Is Sepranolone a Viable Option for the Treatment of PMDD?
In this phase II study of sepranolone 10 mg and 16 mg administered subcutaneously during the late luteal phase for the treatment of PMDD, sepranolone 10 mg reduced PMDD symptoms significantly more than placebo. (While a dose of 16 mg also resulted in a reduction of symptoms, this was not statistically significant.) Based on DRSP scores, sepranolone at 10 mg resulted in a shift from severe to mild/minimal-absent symptoms. The magnitude of the improvements seen with sepranolone in this study is similar or better than those seen in an earlier study with sepranolone (Bixo et al, 2017) and are similar to improvements observed in PMDD treatment studies with SSRIs.
This study also confirms that sepranolone given subcutaneously is a safe and well tolerated treatment. Very few side effects were observed; injection site reactions were reported with greater frequency. In the 10 mg and the placebo groups injection site pain occurred in 3% and 4%, respectively. However, few participants dropped out due to side effects.

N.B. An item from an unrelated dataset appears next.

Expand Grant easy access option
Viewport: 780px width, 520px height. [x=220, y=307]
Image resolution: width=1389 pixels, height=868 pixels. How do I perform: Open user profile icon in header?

What remains to be seen is whether women with PMDD would be willing to use a medication delivered subcutaneously on a monthly basis. Sepranolone injections may not end up being a first-line treatment; however, I suspect that sepranolone may be a viable option for women with more severe PMDD. In this population, the symptoms can be so severe and disabling that women consider oophorectomy (removal of the ovaries) as a possible intervention.
At the present time, women with PMDD have only a few treatment options. Women often try hormonal contraceptives to treat PMDD; however, many women do not experience improvement in their symptoms, and others are not good candidates for hormonal treatments. SSRIs are highly effective, but many women, especially those who do not have a history of depression, do not like the idea of long-term treatment with an antidepressant. Others cannot tolerate the side effects of SSRIs. There is a clear need for other treatment options to offer to women with PMDD.
Ruta Nonacs, MD PhD
Bäckström T, Ekberg K, Hirschberg AL, Bixo M, Epperson CN, Briggs P, Panay N, O’Brien S. A randomized, double-blind study on efficacy and safety of sepranolone in premenstrual dysphoric disorder. Psychoneuroendocrinology. 2021 Nov;133:105426.